There are 16 general purpose registers in  $\mu$ -EP-1 named  $R\theta...R15$ . The first thirteen of these registers are of real general purpose – they have no special



Figure 1: The status register – R14

meaning to the operation of the processor. R15 is used as the program counter PC, R14 resembles the status register SR and R13 is used in processing interrupts. When an interrupt occurs it is loaded with the appropriate return address which can be pushed onto a stack by the interrupt routine itself.

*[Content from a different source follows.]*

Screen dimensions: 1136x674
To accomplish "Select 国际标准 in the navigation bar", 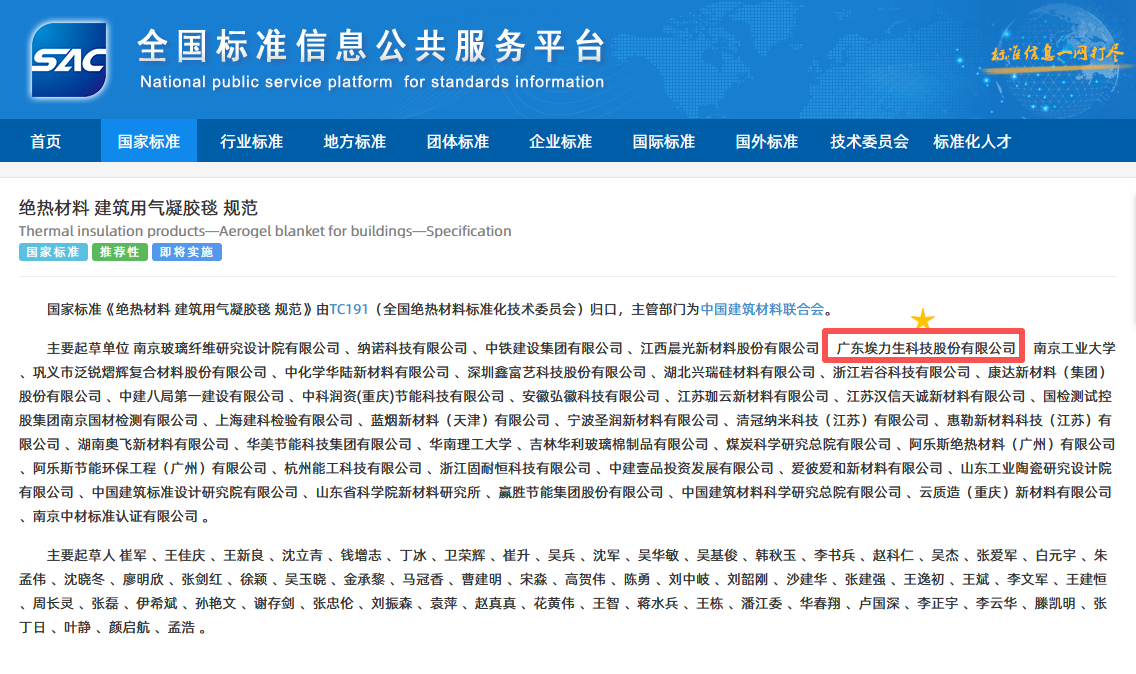I will (662, 142).
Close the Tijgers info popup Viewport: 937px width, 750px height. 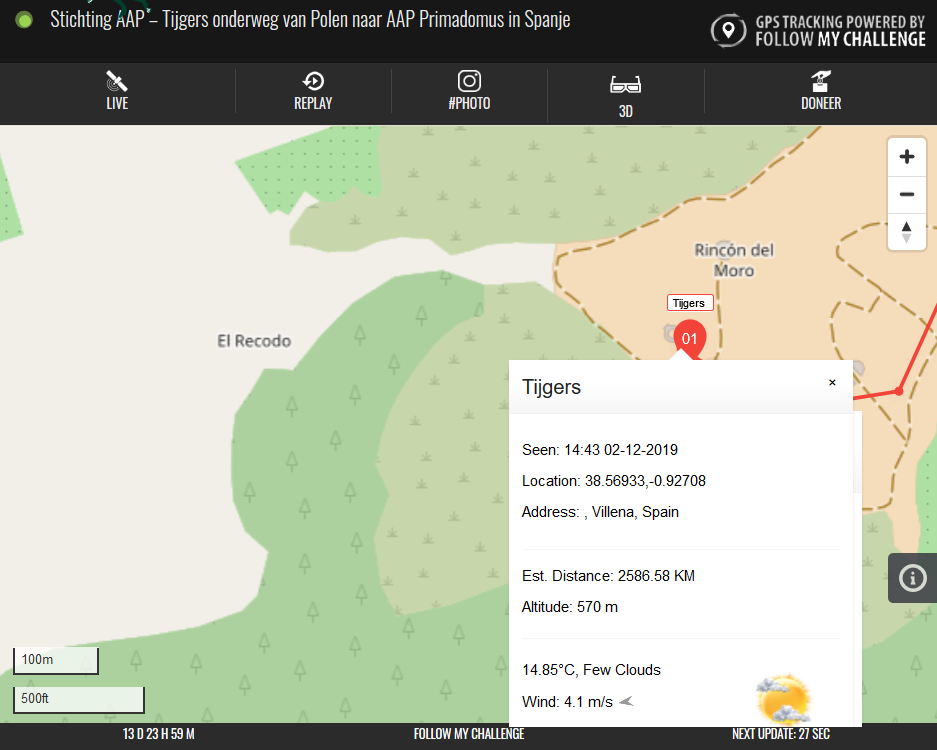(x=832, y=383)
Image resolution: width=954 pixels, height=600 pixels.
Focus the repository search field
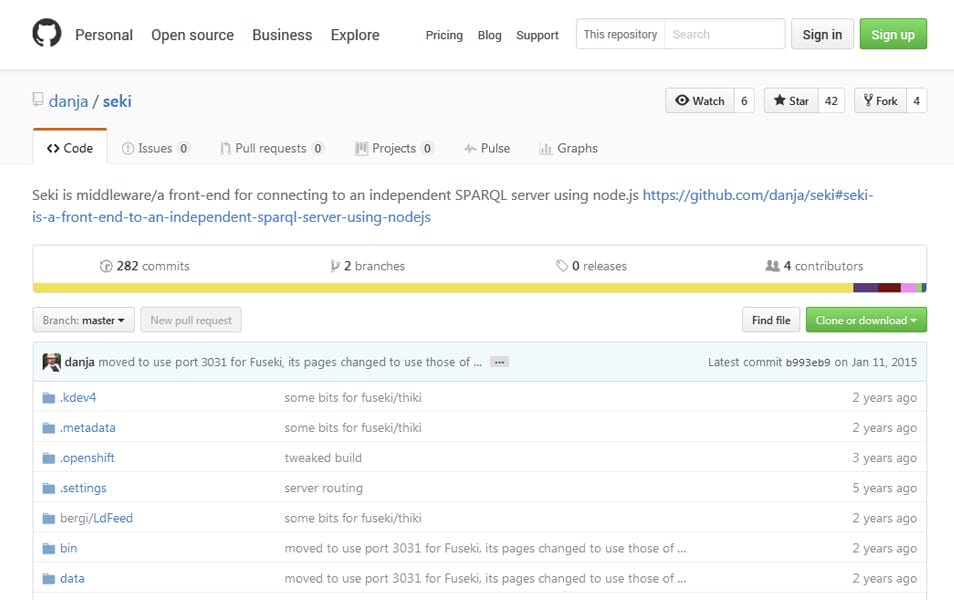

The four most significant bits (31...28) of SR are used as condition flags. They are: comparison bit X, carry bit C, zero flag Z and negative flag N. These bits are modified by ALU-operations (the carry bit handling is a little more complex - see section 3.1 of this article) and SHIFT-operations. They can be used for programflow-control etc. by utilizing the condition-code-field of the instructions. Bit 27 of the SR is the interrupt-enable bit. If it is set, interrupts are enabled, else disabled. Bits 26...0 of this register are used for the interrupt-address – this is the biggest exception in the whole design because the address of an interrupt routine is only 27 bits in length, so it cannot use the entire range of memory addresses. Figure 1 depicts the structure of the status register SR.

## 3 Instructions

All instructions (not using constants) are 32 bits wide and of the structure shown in figure 2. Bits 31...28

| SEL   | ~  | /  | OP | С  | N  | $I_3$ | $OP_3$ | M  | $[_2$ | $OP_2$ | N | $I_1$ | $OP_1$ |
|-------|----|----|----|----|----|-------|--------|----|-------|--------|---|-------|--------|
| 31 30 | 29 | 28 | 27 | 21 | 20 | 18    | 1714   | 13 | 11    | 107    | 6 | 4     | 3.0    |

Figure 2: General instruction format

| Bit 2 | Bit 1 | Bit 0 cleared          | Bit 0 set |
|-------|-------|------------------------|-----------|
|       |       |                        |           |
| 0     | 0     | Rxx                    | @Rxx      |
| 0     | 1     | Rxx                    | @Rxx      |
| 1     | 0     | Rxx++                  | @Rxx++    |
| 1     | 1     | $\operatorname{const}$ | @const    |

Figure 3: Addressing modes of operands

are used to specify the condition under which the instruction is executed. If bit 29 (the  $\tilde{\ }$ -bit) is cleared the instruction will always be executed. If it is set the instruction will only be executed if the condition flag of SR, selected by the value stored in bits 31 and 30 of the condition field of the instruction, is set. This implies that bit 28 was cleared – if it is set it inverts the selected flag bit before using it in this process.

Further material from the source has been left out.